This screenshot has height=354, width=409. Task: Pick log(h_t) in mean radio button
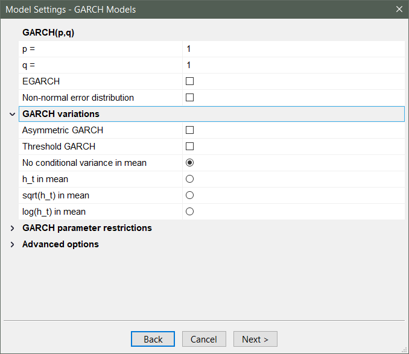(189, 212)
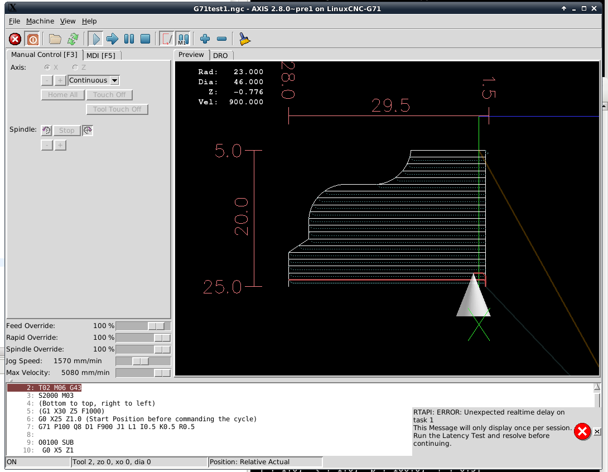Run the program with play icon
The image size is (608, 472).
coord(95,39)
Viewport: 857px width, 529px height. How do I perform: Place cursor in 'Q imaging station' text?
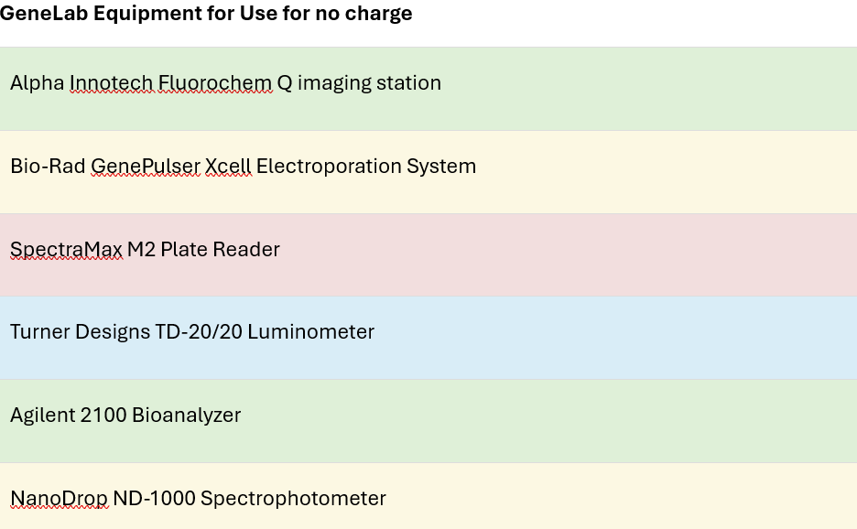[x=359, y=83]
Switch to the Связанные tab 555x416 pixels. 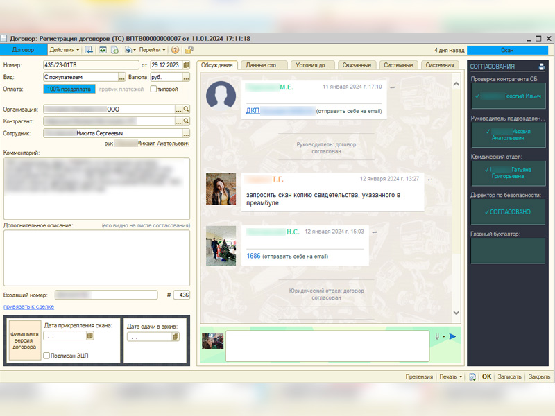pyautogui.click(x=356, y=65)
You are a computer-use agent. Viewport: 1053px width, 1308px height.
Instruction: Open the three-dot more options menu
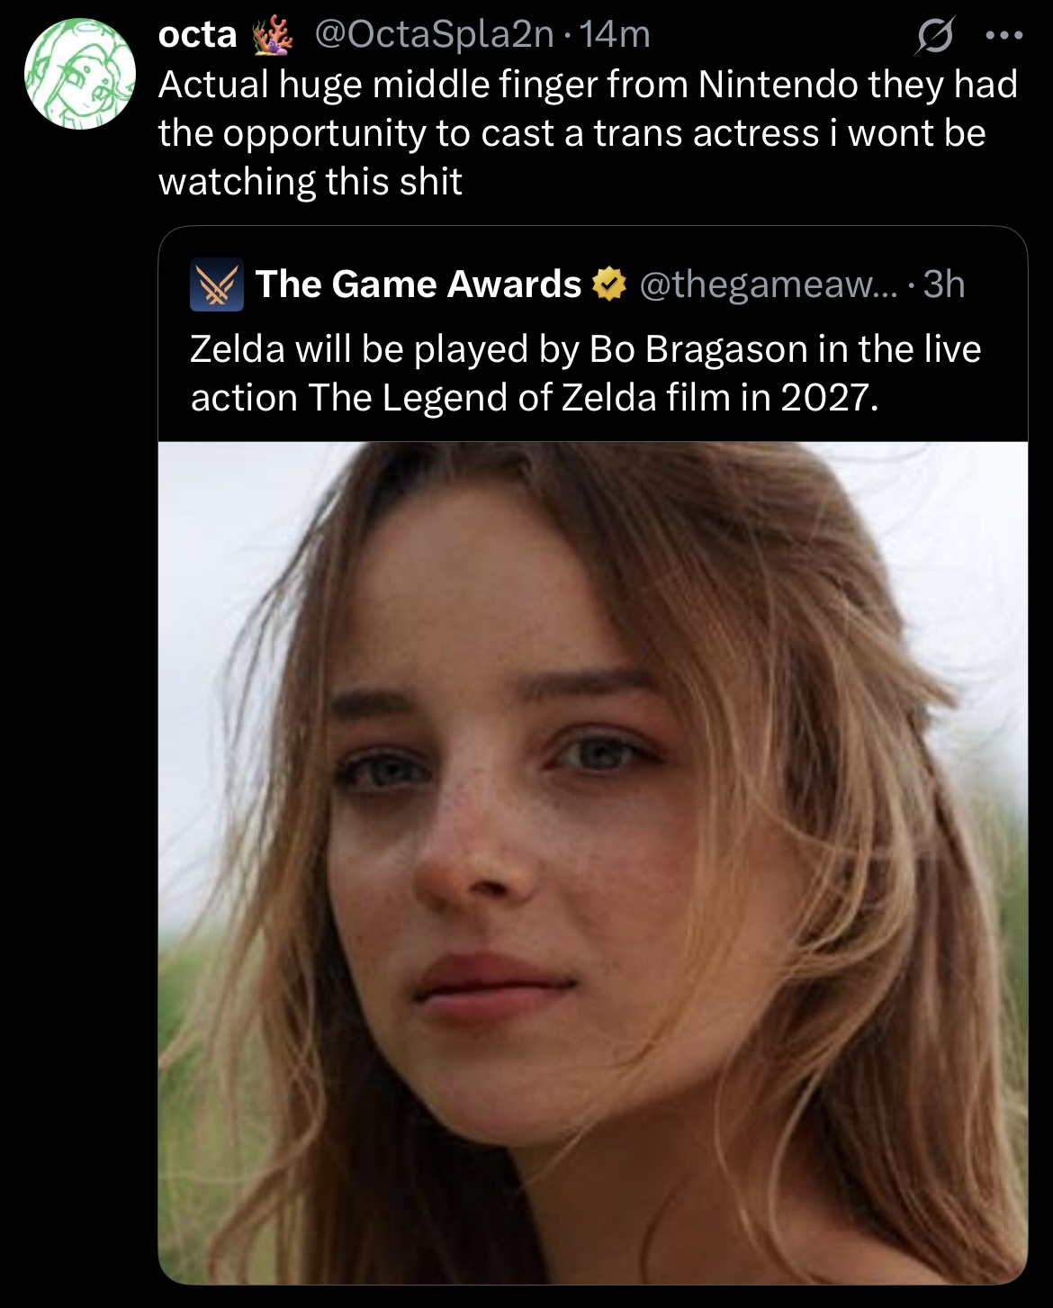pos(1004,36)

+ + + +

### [Exercise requirements]
Your output must consist only of the lines from the line with "Instruction: Open the" through the final line of the data, both included, reproduced exactly and free of pictures.

### [Result of the exercise]
Instruction: Open the three-dot more options menu
pos(1004,36)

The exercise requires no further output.